Institute for Aging Research study says dementia is a terminal illness

Published: Wednesday, October 14, 2009 - 16:37 in Health & Medicine

The clinical course of advanced dementia, including uncomfortable symptoms such as pain and high mortality, is similar to that experienced by patients of other terminal conditions, according to scientists at the Institute for Aging Research of Hebrew SeniorLife, an affiliate of Harvard Medical School. The study, published in the Oct. 15 issue of the New England Journal of Medicine, is the first to rigorously describe the clinical course of advanced dementia, a leading cause of death in the United States. Previous studies suggest that patients with advanced dementia are under-recognized as being at high risk of death and receive suboptimal palliative care, which aims to improve the comfort of terminally ill patients.

"Dementia is a terminal illness," says lead author Susan L. Mitchell, M.D., M.P.H., a senior scientist at the Institute for Aging Research. "As the end of life approaches, the pattern in which patients with advanced dementia experience distressing symptoms is similar to patients dying of more commonly recognized terminal conditions, such as cancer."

The study underscores the need to improve the quality of palliative care in nursing homes to reduce the physical suffering of patients with advanced dementia, and to improve communication with their family members. "This will help to ensure that patients and families understand what to expect in advanced dementia, so that appropriate advance care plans can be made," says Dr. Mitchell.

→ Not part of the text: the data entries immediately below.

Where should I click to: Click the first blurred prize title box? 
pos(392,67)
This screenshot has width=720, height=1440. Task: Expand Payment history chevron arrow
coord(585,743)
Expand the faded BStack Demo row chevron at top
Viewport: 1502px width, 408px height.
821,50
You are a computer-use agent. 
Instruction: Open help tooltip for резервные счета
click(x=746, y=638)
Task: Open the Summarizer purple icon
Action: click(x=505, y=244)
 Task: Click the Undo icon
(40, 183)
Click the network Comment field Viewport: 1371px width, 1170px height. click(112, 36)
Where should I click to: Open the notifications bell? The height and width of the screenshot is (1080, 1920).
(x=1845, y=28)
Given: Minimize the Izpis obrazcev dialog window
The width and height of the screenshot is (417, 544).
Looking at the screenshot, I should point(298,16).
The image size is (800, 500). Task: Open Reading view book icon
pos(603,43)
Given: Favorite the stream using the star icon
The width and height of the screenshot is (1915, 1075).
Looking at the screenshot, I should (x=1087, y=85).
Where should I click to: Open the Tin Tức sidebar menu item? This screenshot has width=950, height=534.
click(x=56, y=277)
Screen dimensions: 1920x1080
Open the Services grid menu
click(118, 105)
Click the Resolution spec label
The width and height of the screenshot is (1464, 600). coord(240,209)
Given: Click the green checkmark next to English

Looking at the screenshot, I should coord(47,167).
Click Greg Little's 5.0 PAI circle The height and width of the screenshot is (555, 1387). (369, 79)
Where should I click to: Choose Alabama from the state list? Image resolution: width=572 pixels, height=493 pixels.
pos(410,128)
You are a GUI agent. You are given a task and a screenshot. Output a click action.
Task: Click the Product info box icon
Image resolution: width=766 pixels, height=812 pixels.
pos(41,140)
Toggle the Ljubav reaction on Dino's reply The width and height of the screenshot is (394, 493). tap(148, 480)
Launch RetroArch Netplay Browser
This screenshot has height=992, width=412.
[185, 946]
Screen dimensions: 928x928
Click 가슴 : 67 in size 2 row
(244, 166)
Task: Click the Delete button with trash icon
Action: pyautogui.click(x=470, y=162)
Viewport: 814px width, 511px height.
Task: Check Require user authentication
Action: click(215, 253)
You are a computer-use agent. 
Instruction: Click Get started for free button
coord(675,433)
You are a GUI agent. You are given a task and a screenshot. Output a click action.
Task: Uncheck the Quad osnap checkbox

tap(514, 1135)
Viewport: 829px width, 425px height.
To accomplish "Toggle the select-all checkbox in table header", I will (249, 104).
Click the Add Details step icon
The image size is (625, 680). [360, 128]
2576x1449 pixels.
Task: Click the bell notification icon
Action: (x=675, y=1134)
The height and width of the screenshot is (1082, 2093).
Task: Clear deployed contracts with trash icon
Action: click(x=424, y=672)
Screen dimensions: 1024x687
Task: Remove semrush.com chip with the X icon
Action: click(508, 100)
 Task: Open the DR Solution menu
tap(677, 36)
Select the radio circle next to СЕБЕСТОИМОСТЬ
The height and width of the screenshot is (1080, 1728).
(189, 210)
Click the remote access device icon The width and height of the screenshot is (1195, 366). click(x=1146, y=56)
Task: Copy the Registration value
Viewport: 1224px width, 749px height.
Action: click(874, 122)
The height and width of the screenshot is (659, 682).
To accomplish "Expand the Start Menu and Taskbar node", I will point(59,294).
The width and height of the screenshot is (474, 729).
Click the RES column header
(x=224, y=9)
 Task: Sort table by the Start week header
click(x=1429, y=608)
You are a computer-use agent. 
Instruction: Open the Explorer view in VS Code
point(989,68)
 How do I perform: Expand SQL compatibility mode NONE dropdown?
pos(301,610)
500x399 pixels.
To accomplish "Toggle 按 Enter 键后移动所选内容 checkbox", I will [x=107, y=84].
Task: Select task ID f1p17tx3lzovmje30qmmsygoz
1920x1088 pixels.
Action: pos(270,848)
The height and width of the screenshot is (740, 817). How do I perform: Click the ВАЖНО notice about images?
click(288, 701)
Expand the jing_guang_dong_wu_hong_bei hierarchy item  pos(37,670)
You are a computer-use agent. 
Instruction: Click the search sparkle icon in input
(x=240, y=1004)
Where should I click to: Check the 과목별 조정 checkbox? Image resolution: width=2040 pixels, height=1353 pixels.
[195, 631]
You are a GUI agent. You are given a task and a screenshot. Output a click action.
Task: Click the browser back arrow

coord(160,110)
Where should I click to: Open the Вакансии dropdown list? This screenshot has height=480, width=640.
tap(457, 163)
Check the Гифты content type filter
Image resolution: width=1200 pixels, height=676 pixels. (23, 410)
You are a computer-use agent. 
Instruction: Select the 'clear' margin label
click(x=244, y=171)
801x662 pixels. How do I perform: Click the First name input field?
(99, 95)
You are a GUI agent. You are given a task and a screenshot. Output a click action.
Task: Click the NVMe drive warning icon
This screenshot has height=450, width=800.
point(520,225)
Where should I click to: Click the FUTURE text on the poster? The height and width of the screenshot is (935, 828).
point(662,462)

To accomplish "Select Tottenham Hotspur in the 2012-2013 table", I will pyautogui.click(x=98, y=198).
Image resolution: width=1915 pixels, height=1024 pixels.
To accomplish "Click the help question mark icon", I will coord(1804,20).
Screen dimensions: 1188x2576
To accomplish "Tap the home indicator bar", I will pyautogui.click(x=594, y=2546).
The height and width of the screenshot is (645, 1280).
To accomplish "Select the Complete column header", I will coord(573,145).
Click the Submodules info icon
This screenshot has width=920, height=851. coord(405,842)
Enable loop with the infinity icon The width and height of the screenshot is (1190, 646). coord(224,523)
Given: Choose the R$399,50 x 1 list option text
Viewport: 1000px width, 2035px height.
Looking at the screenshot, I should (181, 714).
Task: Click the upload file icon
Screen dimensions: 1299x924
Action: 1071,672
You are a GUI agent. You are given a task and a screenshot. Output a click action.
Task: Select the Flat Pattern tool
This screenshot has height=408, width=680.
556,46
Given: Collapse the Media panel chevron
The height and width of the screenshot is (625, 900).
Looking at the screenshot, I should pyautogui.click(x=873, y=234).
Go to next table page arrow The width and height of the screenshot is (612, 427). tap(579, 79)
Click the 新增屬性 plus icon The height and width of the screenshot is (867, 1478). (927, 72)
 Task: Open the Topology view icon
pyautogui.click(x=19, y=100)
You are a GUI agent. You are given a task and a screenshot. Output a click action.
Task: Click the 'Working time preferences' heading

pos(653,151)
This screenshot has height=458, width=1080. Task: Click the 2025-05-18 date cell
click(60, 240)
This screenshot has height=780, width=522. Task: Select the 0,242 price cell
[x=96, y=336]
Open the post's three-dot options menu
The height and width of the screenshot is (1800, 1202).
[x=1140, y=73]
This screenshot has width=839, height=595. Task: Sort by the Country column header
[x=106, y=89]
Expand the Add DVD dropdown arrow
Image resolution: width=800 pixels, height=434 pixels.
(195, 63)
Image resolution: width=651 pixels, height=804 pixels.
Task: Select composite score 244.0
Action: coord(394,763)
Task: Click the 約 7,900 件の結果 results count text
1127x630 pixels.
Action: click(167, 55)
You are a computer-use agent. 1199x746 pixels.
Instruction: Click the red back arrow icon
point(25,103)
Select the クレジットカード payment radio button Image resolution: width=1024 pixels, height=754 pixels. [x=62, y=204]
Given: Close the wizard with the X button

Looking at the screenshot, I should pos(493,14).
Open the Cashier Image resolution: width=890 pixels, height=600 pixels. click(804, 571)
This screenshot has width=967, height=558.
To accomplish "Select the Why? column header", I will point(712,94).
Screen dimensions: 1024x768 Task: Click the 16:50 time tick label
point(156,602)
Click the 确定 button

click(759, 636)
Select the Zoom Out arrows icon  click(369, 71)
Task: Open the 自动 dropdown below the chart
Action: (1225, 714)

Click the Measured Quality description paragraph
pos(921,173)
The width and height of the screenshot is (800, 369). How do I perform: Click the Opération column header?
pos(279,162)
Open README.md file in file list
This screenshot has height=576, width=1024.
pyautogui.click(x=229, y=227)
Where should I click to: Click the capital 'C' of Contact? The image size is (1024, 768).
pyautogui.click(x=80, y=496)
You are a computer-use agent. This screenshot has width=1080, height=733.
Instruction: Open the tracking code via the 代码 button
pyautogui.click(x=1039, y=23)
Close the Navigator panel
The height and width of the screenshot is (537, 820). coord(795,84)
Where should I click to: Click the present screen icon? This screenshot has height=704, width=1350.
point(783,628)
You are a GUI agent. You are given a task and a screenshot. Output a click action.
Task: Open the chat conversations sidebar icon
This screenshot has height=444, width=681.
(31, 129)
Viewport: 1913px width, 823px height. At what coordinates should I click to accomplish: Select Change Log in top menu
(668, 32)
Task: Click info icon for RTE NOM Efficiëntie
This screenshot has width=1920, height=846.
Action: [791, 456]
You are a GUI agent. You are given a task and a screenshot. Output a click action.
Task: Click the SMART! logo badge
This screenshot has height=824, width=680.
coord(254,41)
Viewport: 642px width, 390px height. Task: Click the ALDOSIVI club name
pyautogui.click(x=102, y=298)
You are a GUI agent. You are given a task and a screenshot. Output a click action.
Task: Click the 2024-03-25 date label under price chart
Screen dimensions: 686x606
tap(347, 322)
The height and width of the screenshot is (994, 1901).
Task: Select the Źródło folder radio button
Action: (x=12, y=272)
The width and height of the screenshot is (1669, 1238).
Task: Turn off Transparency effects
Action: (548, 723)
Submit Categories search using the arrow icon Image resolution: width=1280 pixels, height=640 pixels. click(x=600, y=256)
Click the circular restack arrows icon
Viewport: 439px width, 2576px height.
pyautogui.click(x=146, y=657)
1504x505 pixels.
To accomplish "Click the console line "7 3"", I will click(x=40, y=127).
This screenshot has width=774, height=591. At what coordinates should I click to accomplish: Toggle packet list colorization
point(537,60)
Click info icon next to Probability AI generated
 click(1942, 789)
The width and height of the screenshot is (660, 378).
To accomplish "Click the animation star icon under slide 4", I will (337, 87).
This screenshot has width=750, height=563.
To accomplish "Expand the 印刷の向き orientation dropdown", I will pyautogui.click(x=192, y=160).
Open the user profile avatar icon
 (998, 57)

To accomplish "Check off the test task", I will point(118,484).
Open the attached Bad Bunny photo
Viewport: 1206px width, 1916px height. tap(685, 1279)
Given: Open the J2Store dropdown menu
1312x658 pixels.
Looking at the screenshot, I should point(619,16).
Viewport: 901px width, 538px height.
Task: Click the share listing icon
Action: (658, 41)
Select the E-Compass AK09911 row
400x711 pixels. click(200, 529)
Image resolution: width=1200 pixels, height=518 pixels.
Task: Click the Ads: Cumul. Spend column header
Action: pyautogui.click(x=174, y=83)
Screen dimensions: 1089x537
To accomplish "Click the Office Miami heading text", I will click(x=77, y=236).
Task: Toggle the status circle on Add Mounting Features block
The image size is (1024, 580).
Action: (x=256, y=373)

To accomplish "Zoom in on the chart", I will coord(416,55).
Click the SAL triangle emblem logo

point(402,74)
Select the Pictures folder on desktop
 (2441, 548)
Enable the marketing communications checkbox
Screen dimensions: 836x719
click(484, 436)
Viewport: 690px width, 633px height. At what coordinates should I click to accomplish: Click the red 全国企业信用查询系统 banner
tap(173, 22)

In an accompanying editorial in the New England Journal of Medicine, Greg A. Sachs, M.D., of the Indiana University Center for Aging Research, says Dr. Mitchell's paper "moves the field forward in major ways with regard to both prognosis and the terminal nature of advanced dementia" and should be used to inform public policy about palliative care for patients with the disease.

The "Choices, Attitudes and Strategies for Care of Advanced Dementia at the End-of-Life," or CASCADE, study prospectively followed the clinical course of 323 nursing home residents with advanced dementia living in 22 Boston-area nursing homes for up to 18 months. At the final stage of the disease, patients had profound memory deficits such that they could not recognize close family members, spoke fewer than six words, and were non-ambulatory and incontinent.

Over the course of the study, 177 patients died. The researchers found that the most common complications were pneumonia, fevers and eating problems, and that these complications were associated with high six-month mortality rates. Uncomfortable symptoms, including pain, pressure ulcers, shortness of breath, and aspiration, were also common and increased as the end of life approached.

Dr. Mitchell, an Associate Professor of Medicine at Harvard Medical School, said that she and her team found that while 96 percent of the patients' health-care proxies believed that comfort care was the primary goal of care for their loved one, nearly 41 percent of patients who died during the study underwent at least one intervention, including hospitalization, an emergency room visit, intravenous therapy, or tube feeding, in the last three months of life. However, patients whose health-care proxies understood the clinical course of the disease were less likely to receive aggressive treatment near the end of life.

"Many of the patients in our study underwent interventions of questionable benefit in the last three months of life," says Dr. Mitchell. "However, when their health-care proxies were aware of the poor prognosis and expected clinical complications in advanced dementia, patients were less likely to undergo these interventions and more likely to receive palliative care in their final days of life."

At the beginning of the study, 81 percent of the proxies felt they understood which clinical complications to expect in advanced dementia, yet only one third said that a physician had counseled them about these complications.

Currently, more than 5 million Americans suffer from dementia, a number that is expected to increase by almost three-fold in the next 40 years. A recent study by Alzheimer's Disease International estimates that the number of people with dementia worldwide will exceed 35 million by 2050. Dementia is a group of symptoms severe enough to interfere with daily functioning, including memory loss, difficulty communicating, personality change, and an inability to reason. Alzheimer's disease is the most common form of dementia.

"A better understanding of the clinical trajectory of end-stage dementia is a critical step toward improving the care of patients with this condition," says Dr. Mitchell. "This knowledge will help to give health-care providers, patients and families more realistic expectations about what they will confront as the disease progresses and the end of life approaches."